Гиена была краем предгорных лугов и глухих лесов. Горных речек и водопадов. Ледников и снежников. Заброшенных штолен тати и их же укромных поселений. В Гиене были лучшие лошади, лучший мед от диких пчел, лучшие сборы лечебных трав и лучшая шерсть, пусть даже никто так не прял ее, как рукодельницы из Кеты. Зато кто был героем всех баек и всех веселых историй? Именно пастух-гиенец, непременно в овчинной безрукавке мехом наружу, с пикой или кнутом в руке, лохматой шапкой на голове и отчаянной бесшабашностью в глазах. И вот что всегда удивляло Кая, где бы он ни сталкивался с выходцами из этой стороны, так оно и оказывалось. И даже если не было ни шапки, ни овчины, ни пики в руке, то все равно в глазах оказывалось нечто такое, что сразу выделяло гиенца из любой толпы. Тот же Таркаши, разве он не был гиенцем? И всю уже давнюю дорогу до Кеты, и даже недавно, в пустом сенном сарае в мертвой деревне, смотрел на Кая и все равно таил грустную усмешку в глазах. Когда-то маленький Луккай спросил у слепого Куранта: «Почему все гиенцы другие?» «Другие? — переспросил слепец, задумался, а потом сказал, жмуря на солнце затянутые кожей глазные провалы: — Они ближе к небу, чем все прочие. Смотрят на остальных сверху вниз. Многое видят».
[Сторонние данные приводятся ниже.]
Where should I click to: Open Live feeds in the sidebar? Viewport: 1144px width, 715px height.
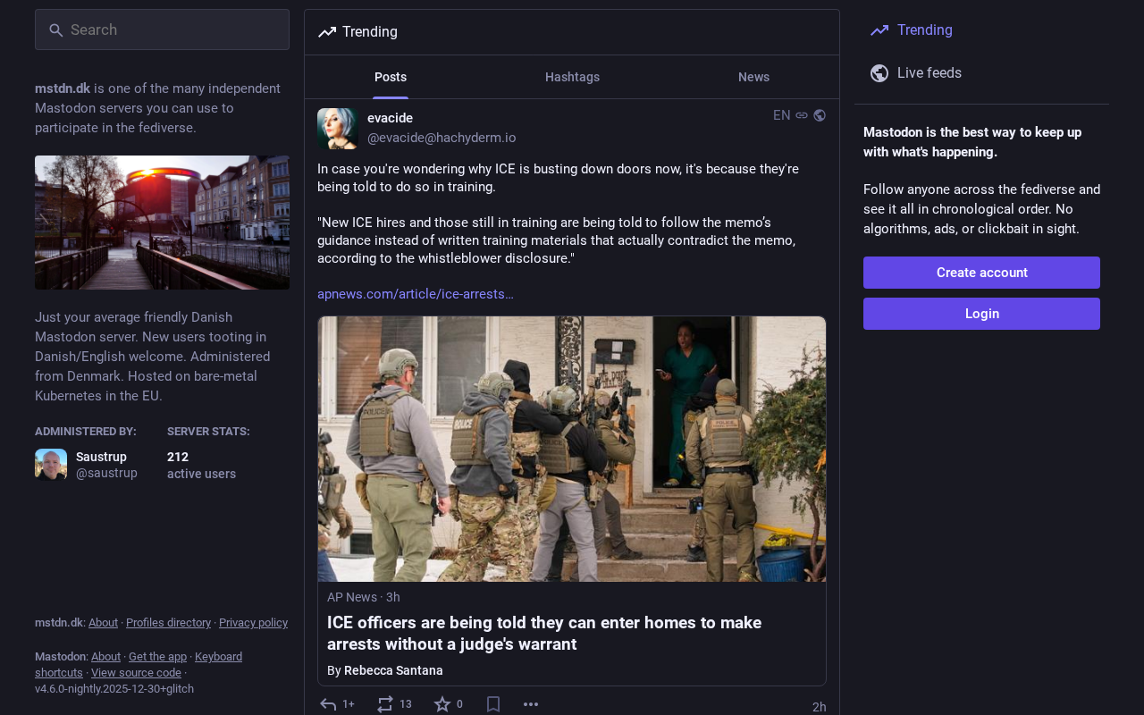[x=929, y=73]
Вот и теперь, когда за спиной осталась Намеша, когда дорога поползла сначала на гиенские увалы, потом запетляла между гиенских скал, готовясь подняться на гиенские же предгорные луга, все хотелось Каю оглянуться назад и посмотреть на весь Текан. Может быть, и удастся увидеть что-то такое, что ведомо одним лишь гиенцам? Удастся поселить в глазах озорную смешинку вместо раздирающей сердце тревоги? Но нет, и позади, и впереди была лишь одна дорога, над которой низкое небо стелило серые тучи. И шел снег.

Каттими неплохо держалась в седле и не тряслась от холода в первую ночевку, но, когда к полудню второго дня Кай заметил, что девчонка прикусывает нижнюю губу, решительно свернул с дороги. Мороза не было, да и снега оказалось в лугах немного, ветер выдувал его в низины и расщелины, заметал следы чаянных и нечаянных путников, сек лицо и только лохматым гиенским лошадкам не приносил никакого вреда. На взбугрившейся снежной пустоши лохматой шапкой торчал лесок, который и приютил путников. Лошадки остались лакомиться хвоей в молодом сосняке, а Кай и Каттими нырнули под крону старой ели и оказались в снежном доме, в котором царила тишь и безветрие.

Кай сгреб в кучу сухую хвою, принялся сплетать заклинание, но со смехом и шутками зажег огонь только с пятой попытки.

— С огнивом удобнее, — заметил он весело, но прислонившаяся к колючему стволу Каттими не согласилась:

— Удобнее с магией. Только ты лепишь ее как тяжелую кувалду, а надо-то забить крохотный гвоздик. Не бросай в пищу горсть соли, бросай щепотку. Не рой под основу дома пропасть, замучаешься сыпать в нее камни. Не расправляй крылья, если нужно спрыгнуть с порога.

— Ох, сколько мудрости за один раз, — удивился Кай. — Ты как?

— Будь бережлив и незаметен, — прошептала Каттими. — И лучше и в самом деле пока обойтись огнивом. А если близко будут чужие уши, так и без него. Что у нас с дымом?

— Никакого дыма, — уверил девчонку Кай. — Только сухие ветви, хвоя. Весь дым идет по стволу, тонет в снежных шапках. Разогреем ягодный отвар, лепешки, двинемся дальше. Ты не ответила мне. Как твоя рана?

— Уже в порядке, — улыбнулась Каттими. — Слабость пока не отступает, но отступит, как только встряхнет нас опять какая-нибудь неприятность. Поверь, я бы уже давно прыгала как малолетка на цветущем лугу, но тогда, в Хилане, слишком глубоко нырнула. Когда пила кровь, словно сама стала пустотной мерзостью. И пока стояла, ждала, чтобы наполнилось заклинание, пропиталась ею, копотью покрылась. Так что нужно время, чтобы стряхнуть все это с себя. И смыть. Изнутри тоже, так что разогревай, разогревай ягодный отвар.